Agreeing there’s not much new in design are experienced buyers such as Andy Johnson of the Johnson Family Diamond Cellars in Columbus, Ohio; Harold Tivol of Tivol in Kansas City, Mo.; Douglas Schubot of Jules R. Schubot Jewelers in Troy, Mich.; and Joel Goldberg of Joaillier Lou Goldberg in Westmount, Quebec, Canada. Tivol does note some interesting innovation in the very high end market, but not much in pieces under $5,000.

Here’s what I see:

  • An emphasis on three-dimensional design. In chains, handmade ropes and meshes or puffy links are prominent. In pendants, favorite themes include animals, flowers, whimsical motifs and especially puffed hearts.

  • Cutouts, especially on three-dimensional puffed hearts.

  • Greater blurring of cultural lines, especially between German and Italian design, the two biggest contingents at the fair. Typically, Italian design is flowing, soft and rounded; German design tends to be more angular, geometric and technical. But a softening of German design last year continues this year. And many Italian companies offer more metal-intensive looks and clean lines. In addition, French manufacturers – long noted for conservative, classic looks – now offer some bolder designs, often with cabochon-cut stones.

  • Continued interest in tricolor gold and texture. Rose gold is tremendously popular. Dr. Christopher Corti of the World Gold Council says color goes in cycles. “Color cycles are true of all industries: jewelry, automobiles, even bathroom fixtures,” he says, adding that color cycles in jewelry more and more fit those in apparel. He also says new technology, including better control of alloys, allows more vivid colors of gold. “Technology and design go hand in hand,” he says. “They stimulate one another or they restrain one another.”

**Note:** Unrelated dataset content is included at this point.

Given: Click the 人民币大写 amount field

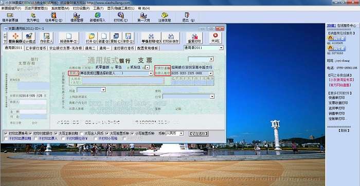Looking at the screenshot, I should click(x=123, y=81).
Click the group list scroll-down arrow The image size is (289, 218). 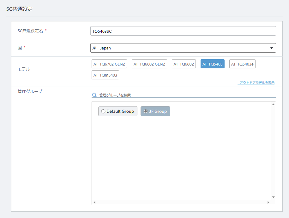click(x=273, y=197)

  • Lighter weights and smaller dimensions to keep down costs without sacrificing design integrity.

  • Interchangeable and convertible designs, especially in rings.

Basel, Day 7

Neither rain nor dampened economies seem to affect the social scene. This show is traditionally the one time of year all the movers and shakers of the European industry get together, and they mean to have a time of it. Receptions and cocktails, dinners and discos, this show offers it all. There’s no lack of champagne and caviar.

Here are some of the highlights planned for today and other times during the fair:

  • A gala dinner by Vacheron Constantin, a traditional cocktail event at the Three Kings Hotel by North American Watch Co., an evening at one of Basel’s history museums by Seiko and a “Breakfast at Tiffany’s” by Tiffany & Co.

  • The Antwerp World Diamond Center hosts a luncheon and a cocktail reception at the Hotel Le Plaza.

  • The Prix Golay Buchel is awarded.

  • The World Gold Council, De Beers and W magazine host a reception at the Kunstmuseum for the American contingent visiting the fair.

  • The new luxury pavilion holds a cocktail reception. The pavilion includes U.S. designers Henry Dunay, Jose Hess and David Yurman, all from New York, and Martin Gruber Designs /Nova Stylings, Van Nuys, Cal.

  • Lapponia Jewelry OY, the Finnish design firm, hosts a dinner and disco party at Jazz Club Atlantis.

  • JCK holds a reception for European buyers who plan to attend the JCK International Jewelry Show in Las Vegas in June. (The Basel Fair management, in turn, hosted a reception at the JCK show.)

Basel, Day 8

It’s time to go home. Everyone’s exhausted, but looking forward to the upcoming U.S. fairs where, they hope, business will be much better for the jewelry sector.

And guess what? The sun came out today!